Exercise goal → Beginning with the line that holds "At what coordinates" and ending with the last line below, please copy every line exactly, add nothing, and leave out the pictures.

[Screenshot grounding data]

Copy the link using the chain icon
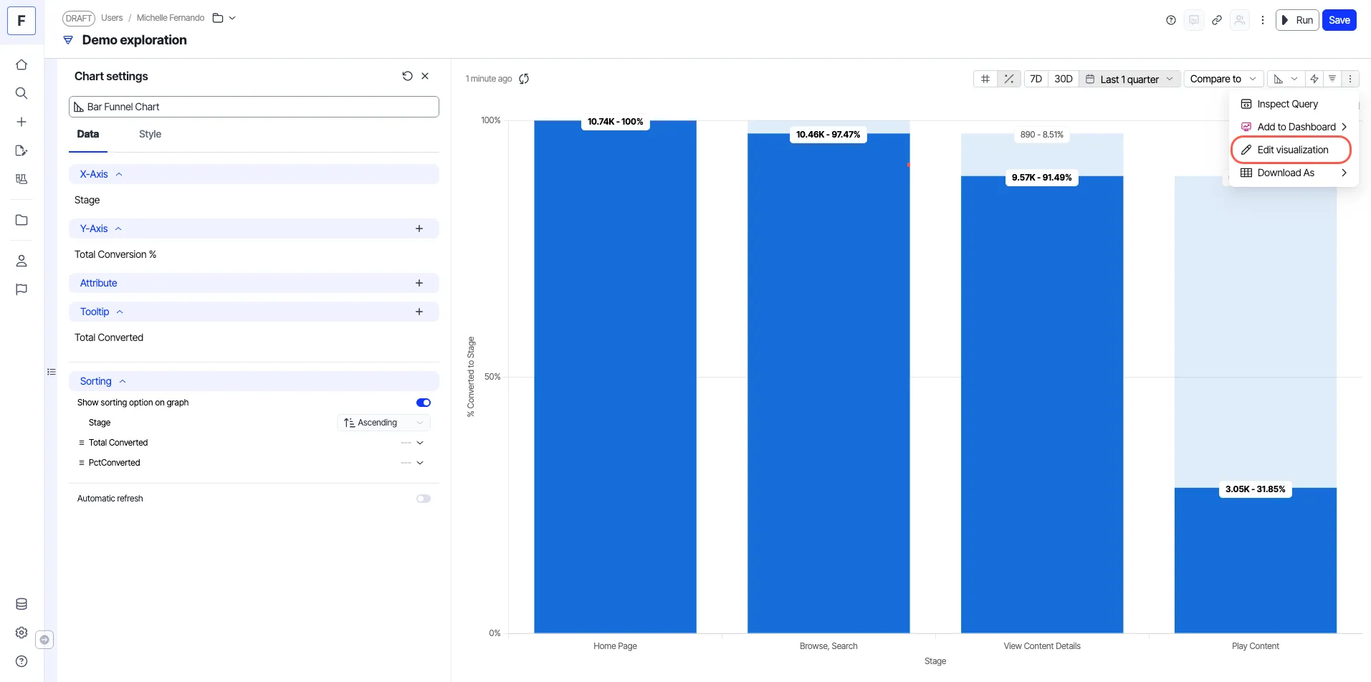1371x682 pixels. 1217,20
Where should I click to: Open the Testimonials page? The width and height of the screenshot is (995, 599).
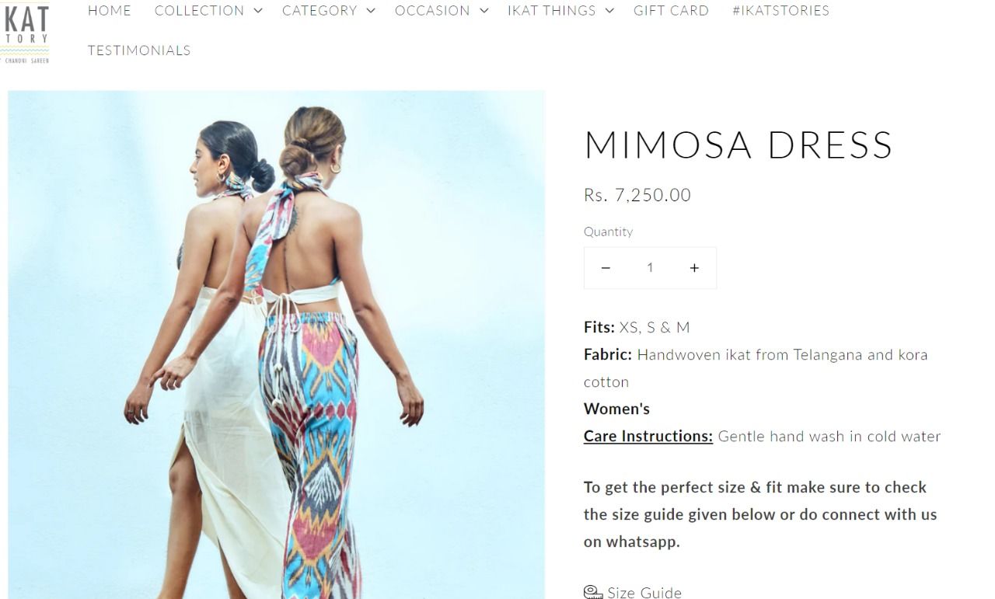139,50
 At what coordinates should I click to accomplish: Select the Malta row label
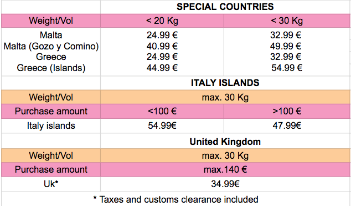coord(51,35)
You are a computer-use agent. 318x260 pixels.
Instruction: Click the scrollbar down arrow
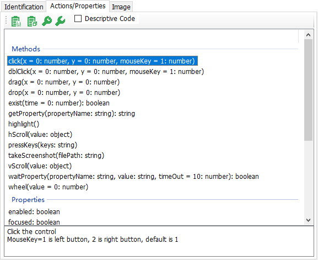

Answer to this task →
 At what coordinates should I click to accomplish: Select the Malta row label
coord(51,35)
You are a computer-use agent. 318x260 pixels.
Instruction: Click the scrollbar down arrow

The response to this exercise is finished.